Het zwembad Swimfun had niet het keurmerk Veilig & Schoon. Dit keurmerk is een vrijwillige regeling opgesteld door de zwembadbranche. Waarom Swimfun niet heeft gekozen voor het keurmerk is mij niet bekend. Op dit moment heeft circa 25% van alle publiek toegankelijke zwembaden het keurmerk.

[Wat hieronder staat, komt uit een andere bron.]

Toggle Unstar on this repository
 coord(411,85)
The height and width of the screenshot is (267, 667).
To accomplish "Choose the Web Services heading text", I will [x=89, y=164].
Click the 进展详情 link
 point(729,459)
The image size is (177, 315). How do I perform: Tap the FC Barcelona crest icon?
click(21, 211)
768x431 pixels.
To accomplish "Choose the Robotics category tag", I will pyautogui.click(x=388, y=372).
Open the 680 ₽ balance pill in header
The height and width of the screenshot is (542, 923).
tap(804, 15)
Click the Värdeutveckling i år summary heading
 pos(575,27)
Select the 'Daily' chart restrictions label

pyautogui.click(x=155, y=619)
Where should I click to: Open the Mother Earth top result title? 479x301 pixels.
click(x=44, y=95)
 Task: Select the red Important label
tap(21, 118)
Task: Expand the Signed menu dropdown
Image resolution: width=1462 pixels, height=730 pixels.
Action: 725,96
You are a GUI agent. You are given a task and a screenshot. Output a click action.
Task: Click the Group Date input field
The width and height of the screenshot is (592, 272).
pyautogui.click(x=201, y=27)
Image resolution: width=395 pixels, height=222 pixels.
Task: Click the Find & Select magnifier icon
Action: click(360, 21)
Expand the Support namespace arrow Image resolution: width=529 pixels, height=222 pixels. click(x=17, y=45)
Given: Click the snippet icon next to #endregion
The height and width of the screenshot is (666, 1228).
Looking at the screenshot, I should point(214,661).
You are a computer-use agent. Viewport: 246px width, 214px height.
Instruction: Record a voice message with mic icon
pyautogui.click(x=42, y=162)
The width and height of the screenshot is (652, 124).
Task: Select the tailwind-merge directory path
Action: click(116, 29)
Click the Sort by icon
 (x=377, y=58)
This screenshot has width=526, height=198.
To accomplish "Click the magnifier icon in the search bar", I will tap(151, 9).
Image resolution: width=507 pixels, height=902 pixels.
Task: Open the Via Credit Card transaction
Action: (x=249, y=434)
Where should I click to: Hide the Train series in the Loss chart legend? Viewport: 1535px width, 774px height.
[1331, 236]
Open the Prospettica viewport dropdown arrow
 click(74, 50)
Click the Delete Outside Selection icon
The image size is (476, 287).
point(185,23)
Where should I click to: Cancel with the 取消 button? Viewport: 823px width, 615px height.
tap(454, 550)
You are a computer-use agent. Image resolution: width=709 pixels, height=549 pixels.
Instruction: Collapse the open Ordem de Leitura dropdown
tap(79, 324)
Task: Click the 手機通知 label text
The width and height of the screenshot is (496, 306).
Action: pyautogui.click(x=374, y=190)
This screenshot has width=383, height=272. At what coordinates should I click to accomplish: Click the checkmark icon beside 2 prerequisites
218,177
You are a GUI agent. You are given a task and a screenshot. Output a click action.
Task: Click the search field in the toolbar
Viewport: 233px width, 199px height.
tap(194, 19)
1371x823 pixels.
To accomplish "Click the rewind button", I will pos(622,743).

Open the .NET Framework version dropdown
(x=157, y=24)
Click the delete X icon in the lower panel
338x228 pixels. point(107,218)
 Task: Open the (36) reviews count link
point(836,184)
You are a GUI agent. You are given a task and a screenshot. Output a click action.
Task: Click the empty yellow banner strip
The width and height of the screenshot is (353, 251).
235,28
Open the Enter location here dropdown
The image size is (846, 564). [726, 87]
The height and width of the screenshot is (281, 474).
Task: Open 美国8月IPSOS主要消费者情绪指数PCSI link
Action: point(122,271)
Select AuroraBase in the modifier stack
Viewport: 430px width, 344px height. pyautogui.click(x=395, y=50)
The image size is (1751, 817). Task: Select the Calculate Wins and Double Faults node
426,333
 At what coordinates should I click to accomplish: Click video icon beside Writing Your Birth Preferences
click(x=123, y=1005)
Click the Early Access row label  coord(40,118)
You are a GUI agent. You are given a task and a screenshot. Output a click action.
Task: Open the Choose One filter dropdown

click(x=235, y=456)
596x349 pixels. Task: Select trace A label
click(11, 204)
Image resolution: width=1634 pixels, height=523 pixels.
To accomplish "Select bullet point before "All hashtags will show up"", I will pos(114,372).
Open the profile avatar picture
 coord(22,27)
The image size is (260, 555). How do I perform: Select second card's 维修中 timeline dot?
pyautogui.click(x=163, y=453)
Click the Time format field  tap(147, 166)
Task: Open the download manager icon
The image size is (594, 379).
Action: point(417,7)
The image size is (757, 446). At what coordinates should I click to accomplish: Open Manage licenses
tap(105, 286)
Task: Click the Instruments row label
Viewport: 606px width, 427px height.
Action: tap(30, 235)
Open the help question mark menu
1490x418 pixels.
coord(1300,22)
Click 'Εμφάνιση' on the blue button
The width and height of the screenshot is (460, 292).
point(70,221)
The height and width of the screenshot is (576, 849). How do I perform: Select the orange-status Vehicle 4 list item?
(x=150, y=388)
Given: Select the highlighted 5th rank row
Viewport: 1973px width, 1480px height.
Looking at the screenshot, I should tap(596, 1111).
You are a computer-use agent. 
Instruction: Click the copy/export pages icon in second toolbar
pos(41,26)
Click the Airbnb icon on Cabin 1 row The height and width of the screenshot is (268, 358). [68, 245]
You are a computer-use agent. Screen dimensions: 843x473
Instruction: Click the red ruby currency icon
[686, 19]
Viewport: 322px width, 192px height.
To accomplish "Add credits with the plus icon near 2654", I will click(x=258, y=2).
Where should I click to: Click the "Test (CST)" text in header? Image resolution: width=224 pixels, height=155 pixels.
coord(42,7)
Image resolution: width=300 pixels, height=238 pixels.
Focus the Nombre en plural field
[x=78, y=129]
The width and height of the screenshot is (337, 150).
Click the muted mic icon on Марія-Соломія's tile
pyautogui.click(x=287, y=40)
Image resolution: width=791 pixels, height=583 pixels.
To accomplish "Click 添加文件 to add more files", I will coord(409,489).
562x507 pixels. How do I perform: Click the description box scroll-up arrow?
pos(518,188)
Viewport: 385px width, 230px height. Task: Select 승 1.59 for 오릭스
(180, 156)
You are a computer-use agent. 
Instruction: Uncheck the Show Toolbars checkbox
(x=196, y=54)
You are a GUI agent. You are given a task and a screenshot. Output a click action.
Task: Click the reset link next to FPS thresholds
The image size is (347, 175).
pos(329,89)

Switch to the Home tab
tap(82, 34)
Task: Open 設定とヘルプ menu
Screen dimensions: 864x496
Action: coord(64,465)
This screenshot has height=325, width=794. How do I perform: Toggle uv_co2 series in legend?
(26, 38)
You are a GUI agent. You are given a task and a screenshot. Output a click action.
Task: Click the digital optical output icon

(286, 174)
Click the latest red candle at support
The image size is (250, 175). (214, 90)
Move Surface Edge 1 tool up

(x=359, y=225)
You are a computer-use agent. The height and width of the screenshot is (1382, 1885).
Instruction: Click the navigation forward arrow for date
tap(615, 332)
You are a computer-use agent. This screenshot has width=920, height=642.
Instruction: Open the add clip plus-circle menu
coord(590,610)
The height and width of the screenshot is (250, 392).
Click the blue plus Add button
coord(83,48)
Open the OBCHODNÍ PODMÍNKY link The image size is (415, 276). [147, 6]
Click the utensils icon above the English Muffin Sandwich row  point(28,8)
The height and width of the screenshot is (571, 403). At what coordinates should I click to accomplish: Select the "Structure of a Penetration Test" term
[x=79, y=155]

Met de onderzoeksplicht heb ik publiekrechtelijk geregeld dat alle overdekte zwembaden ontdaan moeten worden van gevaarlijk rvs. Het private keurmerk Veilig & Schoon is hiervoor niet noodzakelijk. Het ligt daarom niet in de rede dat ik afspraken maak met de branche over het voldoen aan dit keurmerk.

Vraag 4

Zijn er bij u meer gevallen bekend van onlangs (afgelopen twee jaar) aangebracht rvs in zwembaden? Zo ja, hoe verklaart u dat?

Antwoord 4

Nee.

Vraag 5

Welke mogelijkheden ziet u om te voorkomen dat er rvs gebruikt wordt bij de nieuwbouw of renovatie van zwembaden? In hoeverre heeft u er bij het bekendmaken van de onderzoeksplicht op gewezen dat ook nieuw rvs gevaarlijk is en het gebruik daarvan vermeden moet worden in zwembaden?

Antwoord 5

Het nieuw aanbrengen van gevaarlijk rvs bij nieuwbouw of renovatie is in strijd met de NEN-norm die in het Bouwbesluit 2012 van toepassing is. Dit is door mij verwoord in de toelichting op de onderzoeksplicht (Regeling Bouwbesluit, Stcr 2016, nr. 33491). Het is aan de bouwers van zwembaden om te voldoen aan de bouwvoorschriften en geen gevaarlijk rvs meer toe te passen en aan gemeenten om hierop toezicht te houden.

Vraag 6

Bent u bereid om het ouwbesluit zodanig aan te passen dat het gebruik van rvs in zwembaden uitgefaseerd wordt?

Antwoord 6

Met de onderzoeksplicht (Regeling Bouwbesluit, Stcr 2016, nr. 33491) is een zwembad verplicht om vóór 1 januari 2017 gevaarlijk rvs te verwijderen. Dit betekent dus al een volledige uitfasering van gevaarlijk rvs. Het opnieuw aanbrengen van gevaarlijk rvs is in strijd met het Bouwbesluit 2012. Aanpassing van het Bouwbesluit is daarom niet nodig.

Vraag 7

Wanneer wordt de Kamer precies geïnformeerd over het verloop van de operatie inspectie zwembaden, inclusief de maatregelen waar nodig? Kunt u deze vragen beantwoorden voorafgaand dan wel gelijktijdig met het versturen van deze brief?

Antwoord 7

In de brief van 12 oktober 2016 (Kamerstuk 28 325, nr. 159) heb ik u geïnformeerd over het onderzoek dat ik in 2017 door een onderzoeksbureau laat uitvoeren om duidelijkheid te krijgen over de naleving van de onderzoeksplicht. In juni 2017 zal ik uw Kamer op de hoogte brengen van de bevindingen van dit onderzoek.